Cabe, ainda, explicitar que a pretensão, enquanto vontade do autor, é exteriorizada através do "pedido". O pedido tem um significado próprio no Direito Processual. Não se julga o direito de ação, mas sim o pedido. A ação é admissível ou não, enquanto o pedido é procedente ou não. Em outras palavras, o pedido materializa a pretensão, documenta a pretensão. Ele é que delimitará o "thema decidendum". Entretanto, na ação penal condenatória, tal delimitação será efetivada através da imputação do "fato principal". Não se deve confundir pedido com meros requerimentos ou manifestações sobre o mérito, em alegações das partes ou em pareceres.

Seguindo explicitando o nosso pensamento, damos o nosso conceito de processo: para nós, processo é um conjunto de atos jurídicos, regulados pela lei processual, organizados de forma sistemática e teleológica, através dos quais a atividade jurisdicional se desenvolve para satisfação da pretensão do autor. Usamos aqui o termo “satisfação” no sentido de Guasp, não significando que o autor será atendido, mas terá seu pedido examinado pelo Poder Judiciário, em uma atividade substitutiva.

Entendemos que o processo não é uma relação jurídica, mas cria a relação jurídica, vinculando os sujeitos que nele atuam. Não trabalhamos com o conceito de lide, que pode existir ou não, mas trabalhamos sempre com a idéia de pretensão. Não existindo pretensão, não haverá ação, processo e jurisdição. Podemos ter sim a chamada jurisdição voluntária, onde encontramos requerimento, procedimento e atividade judicial (não jurisdicional).

Finalmente, temos entendido que o processo é uma categoria autônoma, descabendo enquadrá-lo em outras categorias cunhadas pela Teoria Geral do Direito. Em resumo, processo é processo e não relação jurídica. Processo cria a relação jurídica. Neste particular, recebemos a adesão do excelente professor e desembargador Alexandre Câmara, no trabalho publicado na segunda edição do livro “Tributo a Afranio Silva Jardim”, Lumen Juris, 2014, p.33/40. Para melhor detalhamento do que acabamos de sustentar, peço licença para remeter o leitor ao nosso trabalho intitulado “Reflexão teórica sobre o processo”, o qual se tornou o capítulo do livro Direito Processual Penal, Estudos e Pareceres, p.21/52, agora em 13.edição, publicado pela Lumen Juris, em 2014, que conta com a co-autoria do amigo, excelente magistrado e professor Pierre Souto Maior Amorim.

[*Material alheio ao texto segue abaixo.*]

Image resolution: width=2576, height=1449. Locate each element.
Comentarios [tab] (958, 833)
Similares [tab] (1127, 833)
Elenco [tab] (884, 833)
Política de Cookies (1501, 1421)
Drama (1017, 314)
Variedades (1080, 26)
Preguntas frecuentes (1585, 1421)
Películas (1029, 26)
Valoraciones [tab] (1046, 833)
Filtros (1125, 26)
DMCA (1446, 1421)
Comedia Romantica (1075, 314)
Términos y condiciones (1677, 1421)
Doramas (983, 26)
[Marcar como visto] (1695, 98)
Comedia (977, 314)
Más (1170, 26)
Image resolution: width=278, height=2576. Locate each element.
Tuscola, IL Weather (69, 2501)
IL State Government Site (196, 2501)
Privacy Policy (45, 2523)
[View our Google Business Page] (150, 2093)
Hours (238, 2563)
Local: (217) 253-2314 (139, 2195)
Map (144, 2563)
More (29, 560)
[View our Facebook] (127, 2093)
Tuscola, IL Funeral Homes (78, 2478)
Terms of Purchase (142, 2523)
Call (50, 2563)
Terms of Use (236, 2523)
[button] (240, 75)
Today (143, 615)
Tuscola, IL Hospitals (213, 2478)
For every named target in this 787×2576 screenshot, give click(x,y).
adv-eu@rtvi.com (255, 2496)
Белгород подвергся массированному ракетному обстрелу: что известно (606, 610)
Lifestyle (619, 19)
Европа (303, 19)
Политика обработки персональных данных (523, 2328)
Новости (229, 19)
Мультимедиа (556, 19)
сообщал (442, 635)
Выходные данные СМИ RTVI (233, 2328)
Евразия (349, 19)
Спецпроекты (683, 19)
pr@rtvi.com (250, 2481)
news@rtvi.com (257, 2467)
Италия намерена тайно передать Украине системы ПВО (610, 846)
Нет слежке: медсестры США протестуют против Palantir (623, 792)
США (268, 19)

Desta forma, sendo o direito de ação uma categoria diversa do processo, até porque a primeira só existe no plano ideal e a segunda surge no mundo físico, não vejo como alguns possam misturar ou confundir os pressupostos do processo com as condições para o exercício do direito de ação e mesmo com o pressuposto da existência deste direito (pretensão). Embora todos tenham de ser examinados lógica e cronologicamente antes do mérito, eles se relacionam com categorias processuais absolutamente distintas. Lamentavelmente, os nossos tribunais costumam confundir estas categorias.

Voltando ao tema central deste nosso estudo, salientamos, mais uma vez, com apoio na melhor doutrina, da qual Hélio Tornaghi foi um dos pioneiros, que as chamadas condições da ação não são condições para a existência do direito de ação, mas sim para o seu regular exercício. Vale dizer, mesmo que falte uma destas condições, teremos ação, processo e atividade jurisdicional, entretanto, a pretensão do autor não será apreciada (mérito).

Por outro lado, cabe salientar, que na falta de um pressuposto de existência do processo, não teremos atividade jurisdicional e coisa julgada. Na falta de um pressuposto de validade do processo, fica contaminada a validade dos atos processuais (plano da eficácia), acarretando a sua nulidade. A rigor, para nós, no processo, não haveria nulidade, mas sim anulabilidade, pois enquanto o ato processual não é desconstituído por decisão judicial, ele produzirá efeitos, os quais a coisa julgada material poderá até torná-los perenes.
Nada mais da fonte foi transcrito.